Passage:
+++

From 6 April 2022 the Divorce, Dissolution and Separation Act 2020 will come into force – introducing the so called ‘no fault divorce’ in England and Wales. The new law will apply to Civil Partnerships as well as to marriages. However, to simplify this piece, I will refer to no fault in the context of a divorce throughout.
Currently, people in the UK who want to divorce must show that their marriage has irretrievably broken down and can do so by relying on one of the following facts in support:
- Unreasonable behaviour
- Two years separation with consent
- Five years separation
For people who do not wish to wait for a period of separation of at least two years, their only alternative option is to blame their spouse for the breakdown of the marriage by relying on their spouse’s desertion (albeit very rarely used nowadays), adultery or unreasonable behaviour. These are known as ‘fault’ or ‘instant’ petitions. The most common fact in support for divorces in England and Wales is ‘unreasonable behaviour’. However, this causes a number of issues, not least because the blame-based system leads to animosity between the parties which is often detrimental when negotiating financial settlements or child arrangements. Some Petitioners would also have to exaggerate the behaviour of their spouses to meet the threshold for unreasonable behaviour, which can lead to delays in the divorce suit due to the other party not accepting blame.
The ‘no fault’ divorce is therefore very welcomed by practitioners and the public alike to reform a divorce system which has long been criticised for being outdated, unsatisfactory and unnecessarily adversarial. However, the new legislation is not free from criticisms.
What changes does the new law bring into force?
From 6 April 2022, people who want to divorce no longer have to rely on any facts to prove that the marriage has irretrievably broken down.
Under the new system, the irretrievable breakdown of the marriage is alleged when the petition is presented – and not, as per the current law, confirmed when the application for decree nisi is made (after the facts relied upon by the Petitioner have been admitted or proven).

+++

Supplied material:
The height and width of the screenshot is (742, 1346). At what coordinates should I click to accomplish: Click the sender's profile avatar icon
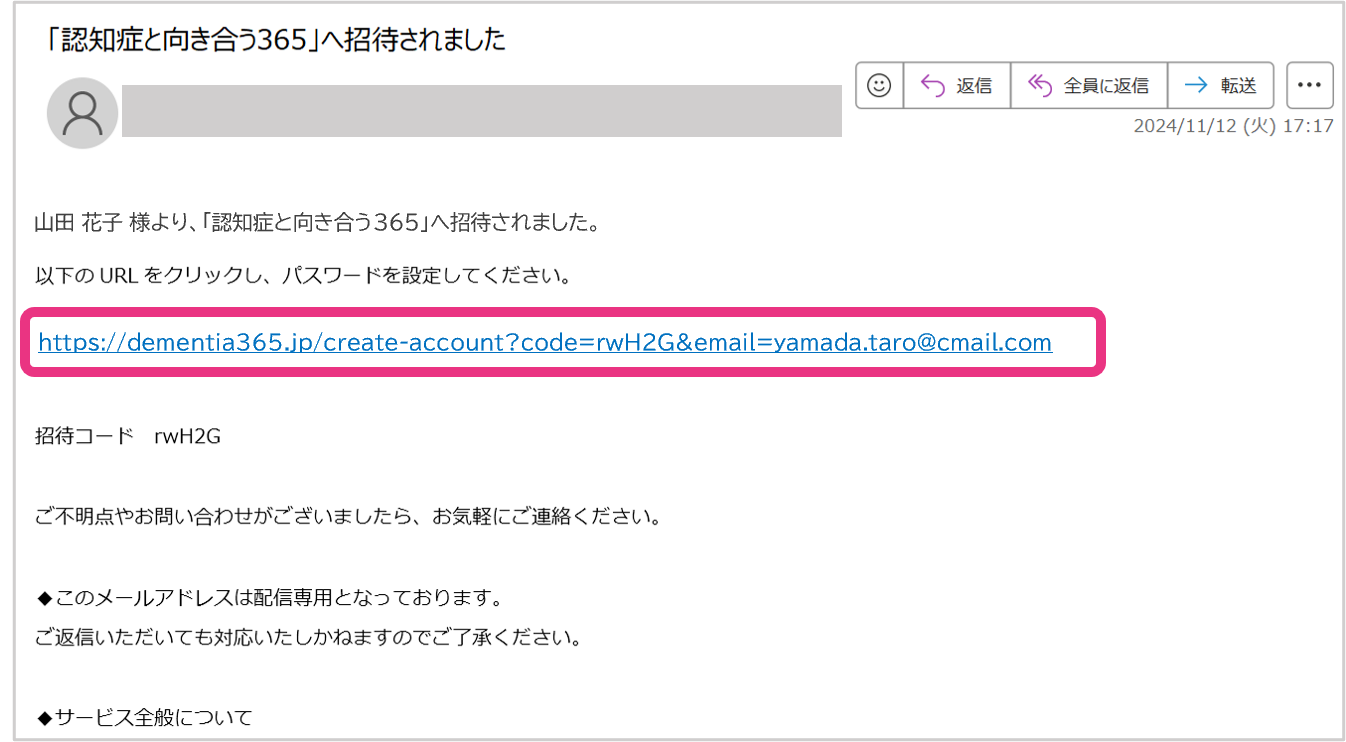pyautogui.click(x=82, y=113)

+++

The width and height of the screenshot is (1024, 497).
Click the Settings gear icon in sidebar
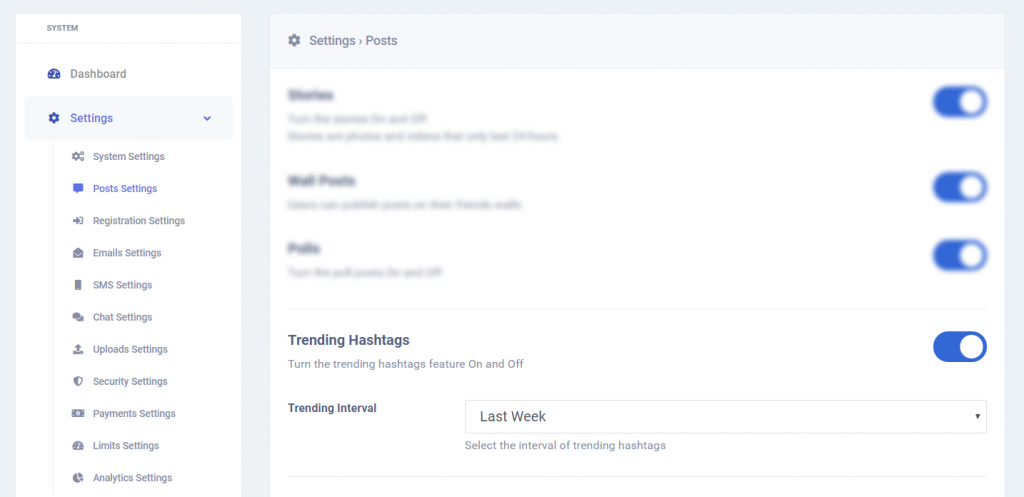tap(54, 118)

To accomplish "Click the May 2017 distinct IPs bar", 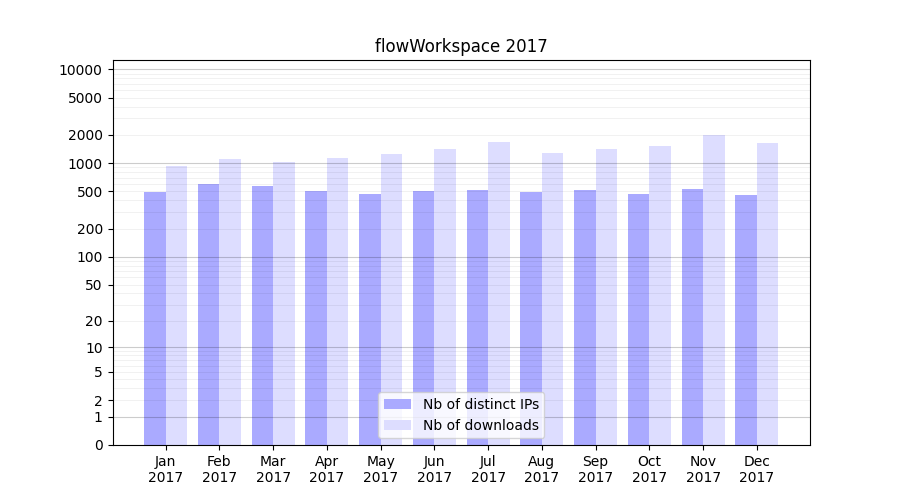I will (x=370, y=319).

+++

Jobs:
(a) From the article on no fault divorce, list the terms it uses for how the divorce system has long been criticised.
(b) Please continue the article on no fault divorce from where it stops.

Exercise responses:
(a)
- outdated
- unsatisfactory
- unnecessarily adversarial

(b)
The divorce petition is therefore only a unilateral declaration by one party that the marriage has irretrievably broken down and, at the expiry of the notice period, such declaration will be enforced by way of a conditional order. The Respondent will have no say in the Petitioner’s decision which seems arbitrary and may yield unfair outcomes.
The new law provides that 20 weeks after the petition has been issued, the Petitioner can apply for a conditional order, presuming that the Respondent has been given notice of the petition. 6 weeks after the conditional order has been granted, the Petitioner or both, can apply for the final order. Crucially, the Respondent cannot oppose either orders unless under very narrow statutory provisions.
Essentially, if one party wants to get out of the marriage because they believe it has irretrievably broken down, they will be able to do that quickly and without needing the cooperation of the other.
Another major change brought by the new law is that a divorce petition can be presented by both parties, should they wish to and either party can apply for the final order six weeks after the conditional order is granted. However, it is unclear at this stage (and unlikely) whether both parties can be represented by the same solicitors. This would present enormous difficulties for solicitors if, when acting for both parties, one party decided they no longer wanted to proceed with the divorce, given that the other party can still proceed with the divorce without their spouse’s consent.
What are the potential pitfalls of the new divorce law?
Under the new law, the Petitioner must serve the petition to the Respondent within 28 days from issuing. Therefore, the Respondent who is not served for 28 days will find themselves in a position whereby the conditional order is just 16 weeks’ away and they have only just learned of their proposed divorce.
A Petitioner could seek an extension of time for serving the petition on the Respondent in circumstances where the Petitioner has ‘good reason’ to delay service, thus reducing the time frame for the Respondent even further. What constitutes ‘good reasons’ has not been defined by the legislator and will be assessed on a case-by-case basis.
The Law Society raised concerns about the commencement of the 20-week period and proposed amendments to the legislative Bill, its position being that ‘the notice period should begin from the date of service when it can be demonstrated that the Respondent has had, or can be considered to have had, formal receipt of notice’. The Law Society’s position being that both parties should have 20 weeks’ notice of the petition in sole petition cases to avoid late service (possibly at 15 or 16 weeks) and then the Respondent having just 4 or 5 weeks until the conditional order is made.
The reasons given by Parliament for the no notice period in the law were as follows:
- To protect victims of domestic abuse who would not have to worry for a whole period of 20 weeks about giving notice to their spouses of having applied for divorce, and
- To reduce the likelihood of dispute of foreign forum – if the Petitioner thinks that the Respondent is going to dispute the jurisdiction of England and Wales for the divorce, the Petitioner will serve their petition late and the Respondent would then be in difficulties to defend the application in these circumstances.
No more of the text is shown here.